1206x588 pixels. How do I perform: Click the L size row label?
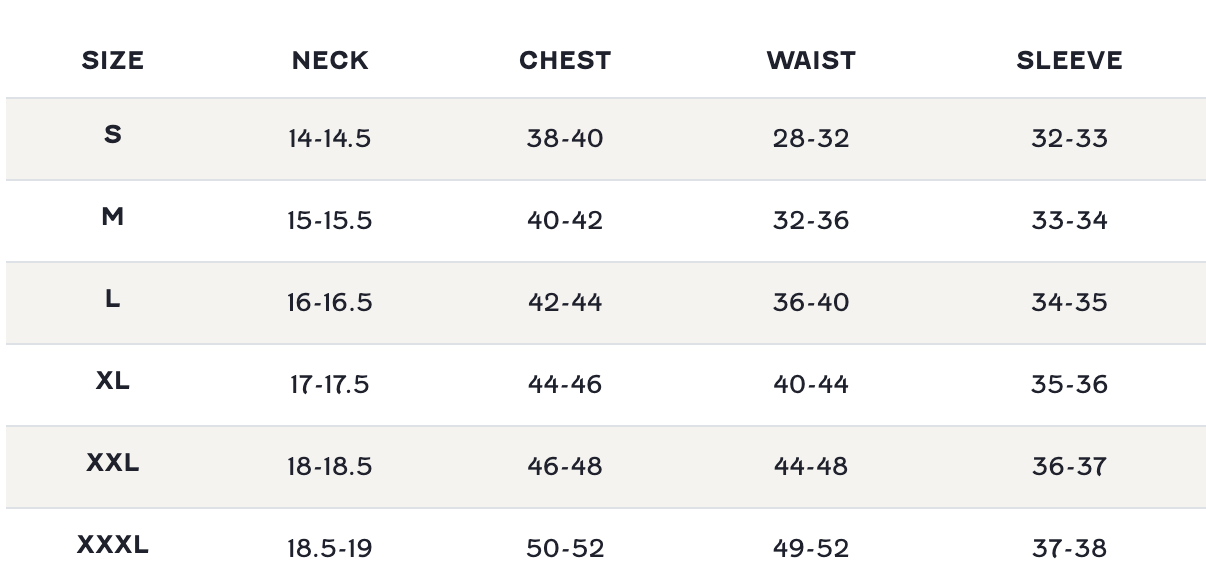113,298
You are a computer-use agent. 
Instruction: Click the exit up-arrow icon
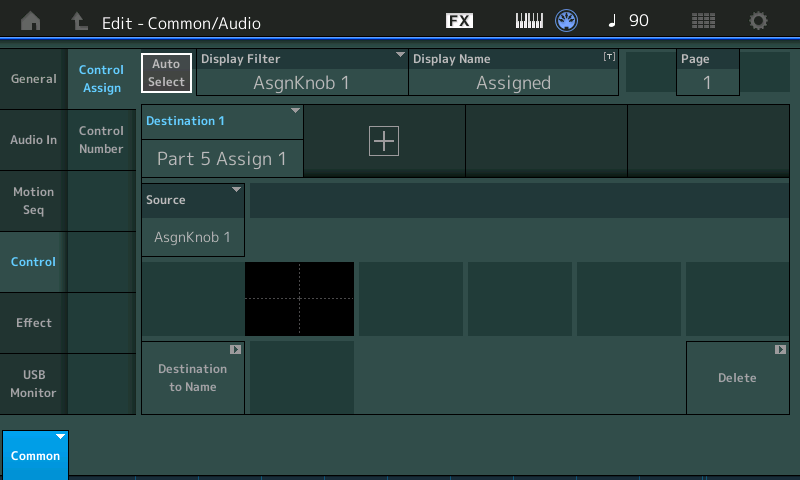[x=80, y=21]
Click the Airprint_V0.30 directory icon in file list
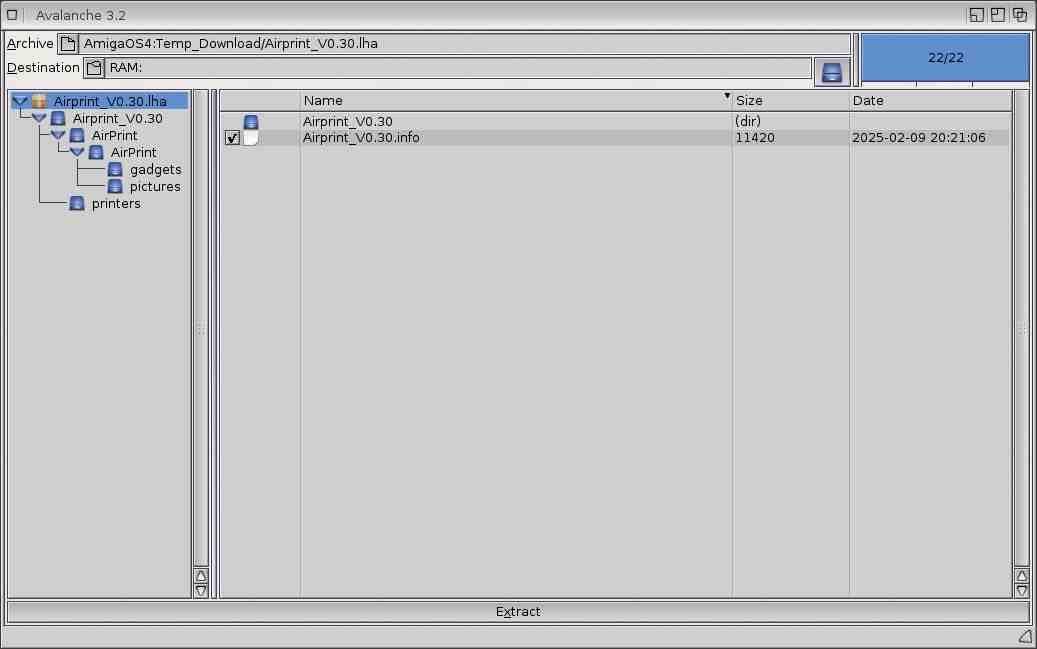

EXERCISE AIM = From the line that contains "Instruction: Click the exit up-arrow icon" down to the last line of the material above, every line must be repeated exactly, with pictures removed and both end lines included.

RESPONSE TO THIS EXERCISE =
Instruction: Click the exit up-arrow icon
[x=80, y=21]
Click the Airprint_V0.30 directory icon in file list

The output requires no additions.